- _Exercise task_: Reproduce every entry below word for word, keeping each line as it appears.

-- BEGIN Data shown --

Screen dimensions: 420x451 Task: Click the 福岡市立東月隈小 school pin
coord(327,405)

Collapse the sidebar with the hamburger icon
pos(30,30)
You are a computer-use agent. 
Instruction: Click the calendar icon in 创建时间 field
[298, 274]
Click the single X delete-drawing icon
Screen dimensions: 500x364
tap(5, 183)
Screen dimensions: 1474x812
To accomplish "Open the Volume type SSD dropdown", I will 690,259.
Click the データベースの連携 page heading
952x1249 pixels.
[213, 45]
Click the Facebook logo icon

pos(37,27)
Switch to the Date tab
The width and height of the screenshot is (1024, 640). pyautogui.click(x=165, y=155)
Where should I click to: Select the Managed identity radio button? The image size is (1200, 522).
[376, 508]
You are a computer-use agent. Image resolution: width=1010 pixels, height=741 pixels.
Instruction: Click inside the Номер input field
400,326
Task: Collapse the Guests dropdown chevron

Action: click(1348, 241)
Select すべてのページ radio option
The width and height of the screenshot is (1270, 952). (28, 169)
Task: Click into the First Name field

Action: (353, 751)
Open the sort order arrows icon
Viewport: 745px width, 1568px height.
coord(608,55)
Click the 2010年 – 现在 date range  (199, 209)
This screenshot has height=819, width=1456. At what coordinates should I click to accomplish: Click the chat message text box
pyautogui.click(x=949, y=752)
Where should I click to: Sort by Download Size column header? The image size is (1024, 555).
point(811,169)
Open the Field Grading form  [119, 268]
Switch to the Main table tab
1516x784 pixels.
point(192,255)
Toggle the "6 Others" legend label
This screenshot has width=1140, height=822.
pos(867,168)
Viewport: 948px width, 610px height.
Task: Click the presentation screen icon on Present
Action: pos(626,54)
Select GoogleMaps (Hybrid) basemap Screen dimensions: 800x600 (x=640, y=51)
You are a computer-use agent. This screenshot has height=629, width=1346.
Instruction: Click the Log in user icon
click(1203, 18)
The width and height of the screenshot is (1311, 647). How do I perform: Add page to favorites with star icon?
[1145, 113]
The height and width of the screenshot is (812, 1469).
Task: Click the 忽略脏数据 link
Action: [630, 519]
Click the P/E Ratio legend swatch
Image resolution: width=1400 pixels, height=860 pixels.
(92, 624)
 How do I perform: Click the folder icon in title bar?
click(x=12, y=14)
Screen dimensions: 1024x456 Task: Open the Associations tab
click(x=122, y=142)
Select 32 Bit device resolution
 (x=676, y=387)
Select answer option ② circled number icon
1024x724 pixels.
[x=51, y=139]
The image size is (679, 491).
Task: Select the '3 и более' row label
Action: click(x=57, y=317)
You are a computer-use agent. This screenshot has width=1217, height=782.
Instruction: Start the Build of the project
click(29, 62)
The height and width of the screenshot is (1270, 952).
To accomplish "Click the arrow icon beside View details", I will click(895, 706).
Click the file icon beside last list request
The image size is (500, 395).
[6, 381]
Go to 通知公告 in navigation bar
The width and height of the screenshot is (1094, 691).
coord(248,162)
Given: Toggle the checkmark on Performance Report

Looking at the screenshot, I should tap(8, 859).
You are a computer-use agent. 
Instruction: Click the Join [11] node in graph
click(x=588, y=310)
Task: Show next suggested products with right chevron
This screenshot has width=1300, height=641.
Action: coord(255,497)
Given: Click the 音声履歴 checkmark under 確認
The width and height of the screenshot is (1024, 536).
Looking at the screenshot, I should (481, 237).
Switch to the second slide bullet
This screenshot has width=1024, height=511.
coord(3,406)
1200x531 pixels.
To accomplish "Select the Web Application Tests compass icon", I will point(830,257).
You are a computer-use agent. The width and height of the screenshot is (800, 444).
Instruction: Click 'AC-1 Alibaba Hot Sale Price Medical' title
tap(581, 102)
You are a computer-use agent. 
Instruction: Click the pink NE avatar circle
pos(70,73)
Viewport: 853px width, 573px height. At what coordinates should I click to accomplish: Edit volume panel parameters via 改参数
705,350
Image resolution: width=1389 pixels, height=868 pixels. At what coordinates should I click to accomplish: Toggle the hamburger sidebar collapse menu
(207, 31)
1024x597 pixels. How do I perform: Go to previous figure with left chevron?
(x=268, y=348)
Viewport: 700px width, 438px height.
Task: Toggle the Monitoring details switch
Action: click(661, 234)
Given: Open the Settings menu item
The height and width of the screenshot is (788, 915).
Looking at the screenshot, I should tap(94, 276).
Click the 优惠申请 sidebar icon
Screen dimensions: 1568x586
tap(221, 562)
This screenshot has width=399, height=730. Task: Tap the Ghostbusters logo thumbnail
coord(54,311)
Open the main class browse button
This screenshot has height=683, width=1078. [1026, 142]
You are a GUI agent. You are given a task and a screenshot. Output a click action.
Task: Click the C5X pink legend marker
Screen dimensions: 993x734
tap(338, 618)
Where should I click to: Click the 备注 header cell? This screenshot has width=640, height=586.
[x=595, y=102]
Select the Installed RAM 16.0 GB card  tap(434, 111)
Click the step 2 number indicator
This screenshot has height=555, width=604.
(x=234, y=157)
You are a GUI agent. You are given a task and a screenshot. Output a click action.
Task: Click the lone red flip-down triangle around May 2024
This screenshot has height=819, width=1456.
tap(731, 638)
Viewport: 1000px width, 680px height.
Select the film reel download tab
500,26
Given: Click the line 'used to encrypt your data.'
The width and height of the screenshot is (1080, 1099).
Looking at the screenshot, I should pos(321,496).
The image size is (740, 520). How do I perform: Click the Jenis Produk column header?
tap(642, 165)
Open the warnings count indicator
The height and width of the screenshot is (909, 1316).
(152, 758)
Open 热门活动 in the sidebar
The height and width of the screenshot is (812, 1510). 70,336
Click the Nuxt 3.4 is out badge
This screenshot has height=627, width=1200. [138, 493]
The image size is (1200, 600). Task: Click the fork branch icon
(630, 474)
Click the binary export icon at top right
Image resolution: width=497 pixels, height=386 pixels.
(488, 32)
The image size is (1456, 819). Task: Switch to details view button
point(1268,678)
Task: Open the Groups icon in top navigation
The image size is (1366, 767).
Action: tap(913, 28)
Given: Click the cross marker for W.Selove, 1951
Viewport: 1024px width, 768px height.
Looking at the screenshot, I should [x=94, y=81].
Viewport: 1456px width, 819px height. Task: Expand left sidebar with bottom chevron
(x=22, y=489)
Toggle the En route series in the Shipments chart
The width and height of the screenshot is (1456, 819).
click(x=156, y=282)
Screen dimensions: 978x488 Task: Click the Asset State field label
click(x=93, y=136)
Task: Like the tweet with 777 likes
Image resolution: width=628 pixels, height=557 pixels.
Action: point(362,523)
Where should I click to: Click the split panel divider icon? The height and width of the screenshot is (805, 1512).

-- END Data shown --

- _Response_:
Screen dimensions: 420x451 Task: Click the 福岡市立東月隈小 school pin
coord(327,405)

Collapse the sidebar with the hamburger icon
pos(30,30)
You are a computer-use agent. 
Instruction: Click the calendar icon in 创建时间 field
[298, 274]
Click the single X delete-drawing icon
Screen dimensions: 500x364
tap(5, 183)
Screen dimensions: 1474x812
To accomplish "Open the Volume type SSD dropdown", I will 690,259.
Click the データベースの連携 page heading
952x1249 pixels.
[213, 45]
Click the Facebook logo icon

pos(37,27)
Switch to the Date tab
The width and height of the screenshot is (1024, 640). pyautogui.click(x=165, y=155)
Where should I click to: Select the Managed identity radio button? The image size is (1200, 522).
[376, 508]
You are a computer-use agent. Image resolution: width=1010 pixels, height=741 pixels.
Instruction: Click inside the Номер input field
400,326
Task: Collapse the Guests dropdown chevron

Action: click(1348, 241)
Select すべてのページ radio option
The width and height of the screenshot is (1270, 952). (28, 169)
Task: Click into the First Name field

Action: (353, 751)
Open the sort order arrows icon
Viewport: 745px width, 1568px height.
coord(608,55)
Click the 2010年 – 现在 date range  (199, 209)
This screenshot has height=819, width=1456. At what coordinates should I click to accomplish: Click the chat message text box
pyautogui.click(x=949, y=752)
Where should I click to: Sort by Download Size column header? The image size is (1024, 555).
point(811,169)
Open the Field Grading form  [119, 268]
Switch to the Main table tab
1516x784 pixels.
point(192,255)
Toggle the "6 Others" legend label
This screenshot has width=1140, height=822.
pos(867,168)
Viewport: 948px width, 610px height.
Task: Click the presentation screen icon on Present
Action: pos(626,54)
Select GoogleMaps (Hybrid) basemap Screen dimensions: 800x600 (x=640, y=51)
You are a computer-use agent. This screenshot has height=629, width=1346.
Instruction: Click the Log in user icon
click(1203, 18)
The width and height of the screenshot is (1311, 647). How do I perform: Add page to favorites with star icon?
[1145, 113]
The height and width of the screenshot is (812, 1469).
Task: Click the 忽略脏数据 link
Action: [630, 519]
Click the P/E Ratio legend swatch
Image resolution: width=1400 pixels, height=860 pixels.
(92, 624)
 How do I perform: Click the folder icon in title bar?
click(x=12, y=14)
Screen dimensions: 1024x456 Task: Open the Associations tab
click(x=122, y=142)
Select 32 Bit device resolution
 (x=676, y=387)
Select answer option ② circled number icon
1024x724 pixels.
[x=51, y=139]
The image size is (679, 491).
Task: Select the '3 и более' row label
Action: click(x=57, y=317)
You are a computer-use agent. This screenshot has width=1217, height=782.
Instruction: Start the Build of the project
click(29, 62)
The height and width of the screenshot is (1270, 952).
To accomplish "Click the arrow icon beside View details", I will click(895, 706).
Click the file icon beside last list request
The image size is (500, 395).
[6, 381]
Go to 通知公告 in navigation bar
The width and height of the screenshot is (1094, 691).
coord(248,162)
Given: Toggle the checkmark on Performance Report

Looking at the screenshot, I should tap(8, 859).
You are a computer-use agent. 
Instruction: Click the Join [11] node in graph
click(x=588, y=310)
Task: Show next suggested products with right chevron
This screenshot has width=1300, height=641.
Action: coord(255,497)
Given: Click the 音声履歴 checkmark under 確認
The width and height of the screenshot is (1024, 536).
Looking at the screenshot, I should (481, 237).
Switch to the second slide bullet
This screenshot has width=1024, height=511.
coord(3,406)
1200x531 pixels.
To accomplish "Select the Web Application Tests compass icon", I will point(830,257).
You are a computer-use agent. The width and height of the screenshot is (800, 444).
Instruction: Click 'AC-1 Alibaba Hot Sale Price Medical' title
tap(581, 102)
You are a computer-use agent. 
Instruction: Click the pink NE avatar circle
pos(70,73)
Viewport: 853px width, 573px height. At what coordinates should I click to accomplish: Edit volume panel parameters via 改参数
705,350
Image resolution: width=1389 pixels, height=868 pixels. At what coordinates should I click to accomplish: Toggle the hamburger sidebar collapse menu
(207, 31)
1024x597 pixels. How do I perform: Go to previous figure with left chevron?
(x=268, y=348)
Viewport: 700px width, 438px height.
Task: Toggle the Monitoring details switch
Action: click(661, 234)
Given: Open the Settings menu item
The height and width of the screenshot is (788, 915).
Looking at the screenshot, I should tap(94, 276).
Click the 优惠申请 sidebar icon
Screen dimensions: 1568x586
tap(221, 562)
This screenshot has width=399, height=730. Task: Tap the Ghostbusters logo thumbnail
coord(54,311)
Open the main class browse button
This screenshot has height=683, width=1078. [1026, 142]
You are a GUI agent. You are given a task and a screenshot. Output a click action.
Task: Click the C5X pink legend marker
Screen dimensions: 993x734
tap(338, 618)
Where should I click to: Click the 备注 header cell? This screenshot has width=640, height=586.
[x=595, y=102]
Select the Installed RAM 16.0 GB card  tap(434, 111)
Click the step 2 number indicator
This screenshot has height=555, width=604.
(x=234, y=157)
You are a GUI agent. You are given a task and a screenshot. Output a click action.
Task: Click the lone red flip-down triangle around May 2024
This screenshot has height=819, width=1456.
tap(731, 638)
Viewport: 1000px width, 680px height.
Select the film reel download tab
500,26
Given: Click the line 'used to encrypt your data.'
The width and height of the screenshot is (1080, 1099).
Looking at the screenshot, I should pos(321,496).
The image size is (740, 520). How do I perform: Click the Jenis Produk column header?
tap(642, 165)
Open the warnings count indicator
The height and width of the screenshot is (909, 1316).
(152, 758)
Open 热门活动 in the sidebar
The height and width of the screenshot is (812, 1510). 70,336
Click the Nuxt 3.4 is out badge
This screenshot has height=627, width=1200. [138, 493]
The image size is (1200, 600). Task: Click the fork branch icon
(630, 474)
Click the binary export icon at top right
Image resolution: width=497 pixels, height=386 pixels.
(488, 32)
The image size is (1456, 819). Task: Switch to details view button
point(1268,678)
Task: Open the Groups icon in top navigation
The image size is (1366, 767).
Action: tap(913, 28)
Given: Click the cross marker for W.Selove, 1951
Viewport: 1024px width, 768px height.
Looking at the screenshot, I should [x=94, y=81].
Viewport: 1456px width, 819px height. Task: Expand left sidebar with bottom chevron
(x=22, y=489)
Toggle the En route series in the Shipments chart
The width and height of the screenshot is (1456, 819).
click(x=156, y=282)
Screen dimensions: 978x488 Task: Click the Asset State field label
click(x=93, y=136)
Task: Like the tweet with 777 likes
Image resolution: width=628 pixels, height=557 pixels.
Action: point(362,523)
Where should I click to: Click the split panel divider icon? The height and width of the screenshot is (805, 1512).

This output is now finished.